• Tugas Anda
Tulis ulang bagian kutipan terpilih dari "Kiamat2 kecil beruntun" sampai "berbuat apa2 kok.", dan ganti kata "kereta" dengan "kereta api".

• Kutipan Terpilih
Rabu, 19 April 2006

Untunglah Wiji Thukul Tak Jadi Peluru

Kiamat2 kecil beruntun terjadi pekan ini. Gunung meletus, tabrakan kereta, kereta terguling, kereta nabrak minibus, kapal karam, lalu terakhir kemaren seorang bocah bernama Aswin Dhaneswara kena peluru nyasar seorang aparat songong.

Buat gw, semua menimbulkan kepiluan yang dalam. Soal kereta, udah terlalu sering terjadi kecelakaan serupa, tapi kok keknya ga ada tindakan dari orang2 pinter itu? Ups…tar ada lagi yang protes gw nyalahin pemerintah mulu. Kenyataannya, mereka emang ga berbuat apa2 kok.

Di Korea sana, karena merasa bersalah maen golf, orangnya mundur dari jabatan, malu. Di sini, udah diuber2 jaksa karena korupsi, malah petantang petenteng jalan-jalan ke luar negeri pake uang negara (rakyat kek gw mah ga punya duit). Songong lagi, pake nantangin, “Silahkan buktikan kalo saya korupsi”, beeehhh…muak gw. Parahnya lagi, hakim dan jaksa jadi keder ditantangin, lolos lagi dah, bedebah!

• Data yang Disediakan
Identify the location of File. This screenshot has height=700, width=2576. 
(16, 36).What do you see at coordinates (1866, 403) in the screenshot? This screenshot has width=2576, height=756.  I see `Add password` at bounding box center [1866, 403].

• Jawaban Tertulis
Kiamat2 kecil beruntun terjadi pekan ini. Gunung meletus, tabrakan kereta api, kereta api terguling, kereta api nabrak minibus, kapal karam, lalu terakhir kemaren seorang bocah bernama Aswin Dhaneswara kena peluru nyasar seorang aparat songong.

Buat gw, semua menimbulkan kepiluan yang dalam. Soal kereta api, udah terlalu sering terjadi kecelakaan serupa, tapi kok keknya ga ada tindakan dari orang2 pinter itu? Ups…tar ada lagi yang protes gw nyalahin pemerintah mulu. Kenyataannya, mereka emang ga berbuat apa2 kok.